> **EXTRAIT DU DOCUMENT**:
Andorre

Nouvel Olympe viticole

Texte: Alexandre Truffer

Au cœur des Pyrénées, quelques familles de passionnés choient des terrasses où Cornalin, Gewürztraminer et Syrah se côtoient à plus de 1000 mètres d’altitude. Bienvenue dans le pays viticole le plus discret d’Europe: la coprincipauté d’Andorre.

En 1992, Michel Martzluff et Sergi Mas de l’Institut d’Etudes Andorranes rédigent «Pressoirs et vignes d’Andorre», dans lequel ils détaillent l’histoire morcelée de ce vignoble millénaire, constatent la présence de nombreuses reliques liées à la culture de Vitis Vitifera (noms de lieux, pierres taillées caractéristiques de pressoirs médiévaux) et recensent quelques treilles accrochées à des murs en pierres sèches. Les deux scientifiques considèrent alors la viticulture comme une activité agricole disparue. Pourtant, cela fait cinq ans que des cultivateurs de tabac ont planté de la vigne à plus de 1000 mètres d’altitude près de la maison familiale.

> **DONNÉES DISPONIBLES**:
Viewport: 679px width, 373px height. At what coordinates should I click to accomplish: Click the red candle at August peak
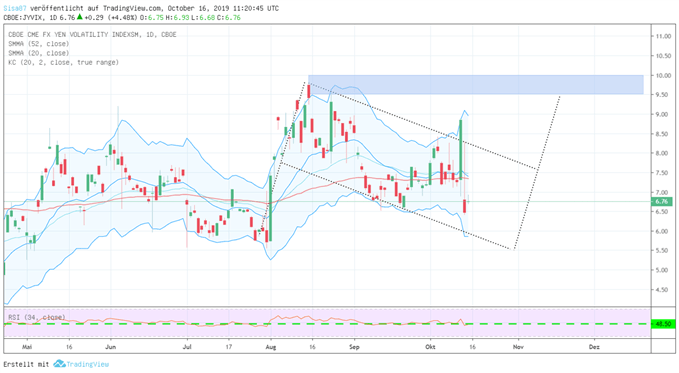point(308,91)
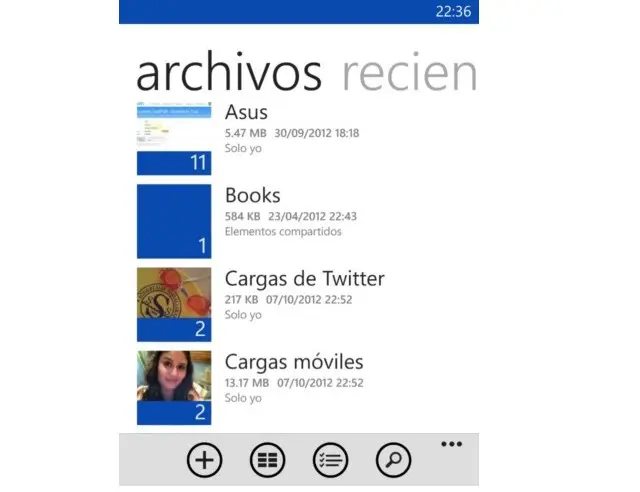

> **TÂCHES DEMANDÉES**:
1. Répondez à ces questions sur l'article consacré à la viticulture en Andorre :
(a) Quels cépages se côtoient sur les terrasses selon l'introduction de l'article ?
(b) En quelle année Michel Martzluff et Sergi Mas rédigent-ils leur ouvrage ?
(c) Depuis combien de temps des cultivateurs de tabac ont-ils planté de la vigne, d'après la dernière phrase ?
2. Rédigez la suite de l'article sur la viticulture en Andorre, en reprenant après sa dernière phrase.

> **RÉPONSES AUX EXERCICES**:
1.
(a) Le Cornalin, le Gewürztraminer et la Syrah.
(b) En 1992.
(c) Depuis cinq ans.

2.
Casa Beal et les origines

«En 1987, nous avons décidé de mettre un terme à la monoculture du tabac, explique Joan Visa Tor. Un document trouvé dans les archives familiales faisait état d’une vigne achetée près d’une chapelle. Nous avons commencé à cultiver diverses variétés.» Après des années d’études du climat, du terrain et de la faisabilité du projet, ce pionnier plante un hectare de Gewürztraminer en 2004. Deux ans plus tard, il récolte sa première vendange et agrandit son vignoble d’un demi-hectare. «Situé au sud des Pyrénées, Andorre bénéficie d’un ensoleillement conséquent, mais son altitude moyenne ne nous permet pas de planter les variétés traditionnelles de la Catalogne ou du sud de la France. Pour obtenir des résultats intéressants à cette altitude et dans ce climat, il fallait se tourner vers des cépages de régions plutôt froides que nous avons plantés dans des parcelles idéalement exposées», poursuit Joan Visa Tor. En visitant le domaine Casa Beal, je suis d’abord frappé par les magnifiques terrasses sur lesquelles sont alignées des vignes tirées au cordeau. Soudain, une cavité ovale attire mon attention. Remplie de pieux et d’outils, elle est présentée par le maître des lieux comme «un abri bâti par les ouvriers». Une simple guérite, comme il en existe des dizaines en Valais ou à Lavaux? Peut-être, sauf que celles que j’ai vues jusqu’ici n’arborent pas de voûtes en berceau et ne se situent pas en plein milieu d’un mur en pierres sèches de cinq mètres de haut et de quarante mètres de long. Aucun doute, le vignoble d’Andorre a encore quelques secrets à dévoiler. Certains pourraient même s’éclaircir assez rapidement puisque plusieurs ceps centenaires disséminés dans les terrasses de la propriété sont en train de subir des analyses ADN. Ces survivants, qui donnent des raisins rouges, permettront-ils de découvrir des variétés autochtones? C’est ce qu’espère Joan Visa Tor, mais en attendant, le propriétaire de Casa Beal réfléchit au rouge (une spécialité helvétique fait d’ailleurs partie des postulants) qu’il veut planter dans un avenir assez proche. En effet, si la cave a été pionnière à Andorre en élaborant un vin blanc ou en remportant une récompense internationale prestigieuse (grande médaille d’or à l’International Wine Guide 2014 pour le Cim de Cel 2012), son succès a vite engendré des vocations.

Casa Auvynia: les chercheurs vignerons

«A la base, notre projet devait rester au stade de l’expérimentation, nous ne pensions pas devenir une entreprise commerciale», explique Etienne Tor Armengol. En compagnie de sa sœur historienne, Cristina, de sa femme ingénieure agronome, Elena, et de l’œnologue Martí Margrinyà Poblet, celui-ci cultive 1,5 hectare de vignes qui donnent naissance à quelques trois milles bouteilles.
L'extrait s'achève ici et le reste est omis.